Step 2: Count CpG positions
In order to count the CpG positions, we use the R script cpg_counter_v0.2.R. It can be used as a commandline tool like so:
Rscript cpg_counter_v0.2.R -v ${VCF} -f cpg_flanking_sites.bed -g ${GFF} -o $cpg.count.gz
Where the options are as follows:
-v- path to vcf-f- path to flanking sites bedfile-g- path to gff-o- output file path
The script is designed to run on a single chromosome or block of a chromosome. It cannot run across the entire genome at once. Therefore it is advised you split the analyses across the chromosomes or genome windows in order to speed it up.
Step 3: Count CpG totals
If you want to calculate the total CpG site numbers, you can use the cpg_totaler_v0.1.R script. This is more lightweight than the CpG counter facility and is designed to run on very large datasets (i.e. all variant and invariant sites in a genome). It's usuage is almost identical to the counting script.
Rscript cpg_totaler_v0.1.R -v ${VCF} -f ${CHR}_cpg_flanking_sites.bed -g ${GFF} -o ${CHR}_cpg.count.gz
Where the options are as follows:
-v- path to vcf-f- path to flanking sites bedfile-g- path to gff-o- output file path
This script should also be run across chromosomes.
Running the scripts as an array on a supercomputer
In order to demonstrate how to run this analysis on a supercomputer, we have included slurm script - cpg_totals_array_saga.slurm. This script is designed to run on a slurm job scheduler across all chromosomes simultaneously. It also incorporates code to extract flanking sites.
Output explained
Step 4: Calculation of CpG, polyCpG counts and missingness per sample
This step should be run on a supercomputer
EP_CpG_polyCpG_missingness_calculation.R
Step 5: Annotation of all sites in the analysis
For this step you are going to need the collared flycatcher reference genome (https://www.ncbi.nlm.nih.gov/datasets/genome/GCF_000247815.1/)
This step should be run on a supercomputer
This step requires gtfToGenePred and genePredToBed programs (available at https://hgdownload.soe.ucsc.edu/downloads.html#utilities_downloads)
EP_Annotation_AllSites.txt
Step 6: Annotation of identified CpGs and polyCpGs, plot, stats
EP_Annotation_CpG_polyCpG_plot_stats.R
Step 7: Testing the association between CpG number and dispersal categories
This code uses a .csv file containing the output of the calculation of CpG, polyCpG, and missingness per sample.
EP_Stats_Models
Samples were collected in population of pied flycatchers (Ficedula hypoleuca) breeding in nest boxes in central Spain (La Hiruela, 41°04’ N, 3°27’ W; 1250 masl), and monitored since 1984. Total genomic DNA was extracted from blood samples using a standard ammonium acetate protocol, and diluted to a working concentration of 25 ng/μL. Besides, on an additional set of samples from 1998 (used in one of the group comparisons), DNA had already been extracted from whole blood using Chelex resin-based extraction.
Whole genome sequencing was performed by Novogene Europe in two sequencing runs, where paired-end Illumina next-generation sequencing (150bp) was carried out on an Illumina NovaSeq 6000 sequencer.
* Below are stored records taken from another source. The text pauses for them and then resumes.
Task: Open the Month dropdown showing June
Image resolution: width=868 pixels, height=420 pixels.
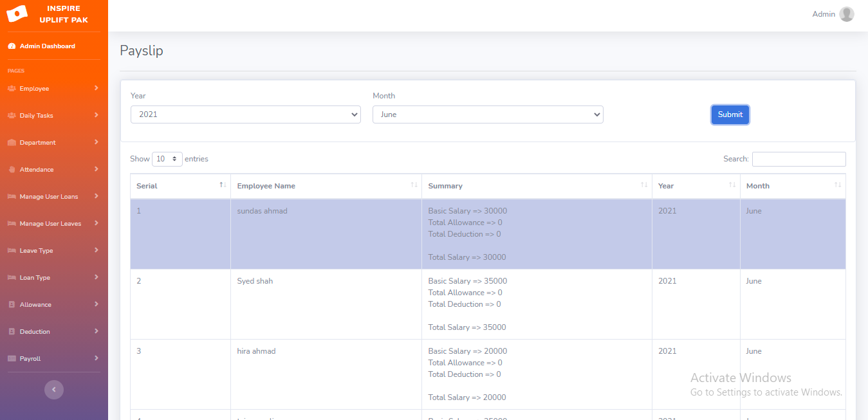Action: pyautogui.click(x=487, y=114)
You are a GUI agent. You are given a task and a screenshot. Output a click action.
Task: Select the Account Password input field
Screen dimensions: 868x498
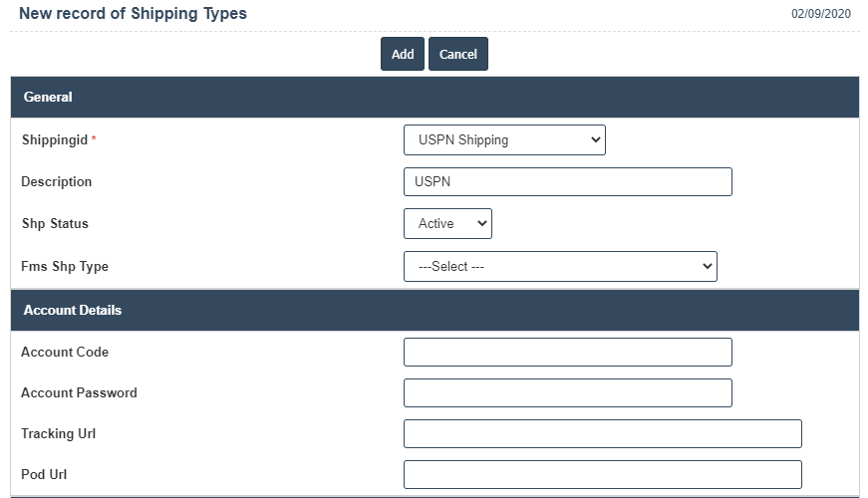tap(567, 393)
Libraries were prepared using either the Novogene NGS DNA Library Prep Set (Cat No.PT004) at Novogene, or small-scale library prep (1/10th standard volumes) for Illumina DNA Prep with IDT index sets, using the Mosquito aliquoting system at the DeepSeq Facility at the University of Nottingham, UK. Both library preparation methods have previously been validated and shown to have comparable sequencing outcomes in another passerine species, the house sparrow (M. Ravinet, unpubl. data).
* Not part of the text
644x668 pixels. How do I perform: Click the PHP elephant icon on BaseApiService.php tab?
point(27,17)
Genome sequences were aligned against the collared flycatcher (Ficedula albicollis) reference genome (https://www.ncbi.nlm.nih.gov/datasets/genome/GCF_000247815.1/ ; accession AGTO00000000.2), the closest relative species with a reference genome available. In order to map reads to the collared flycatcher reference genome, we used a custom genotyping pipeline developed in Nextflow (https://github.com/markravinet/genotyping_pipeline). The pipeline is based on a previously used protocol and is designed to go from raw reads to sequence alignment, genotyping and variant filtering in several simple, reproducible steps. Following variant calling, we quantified CpG polymorphism across the genomes of all individuals.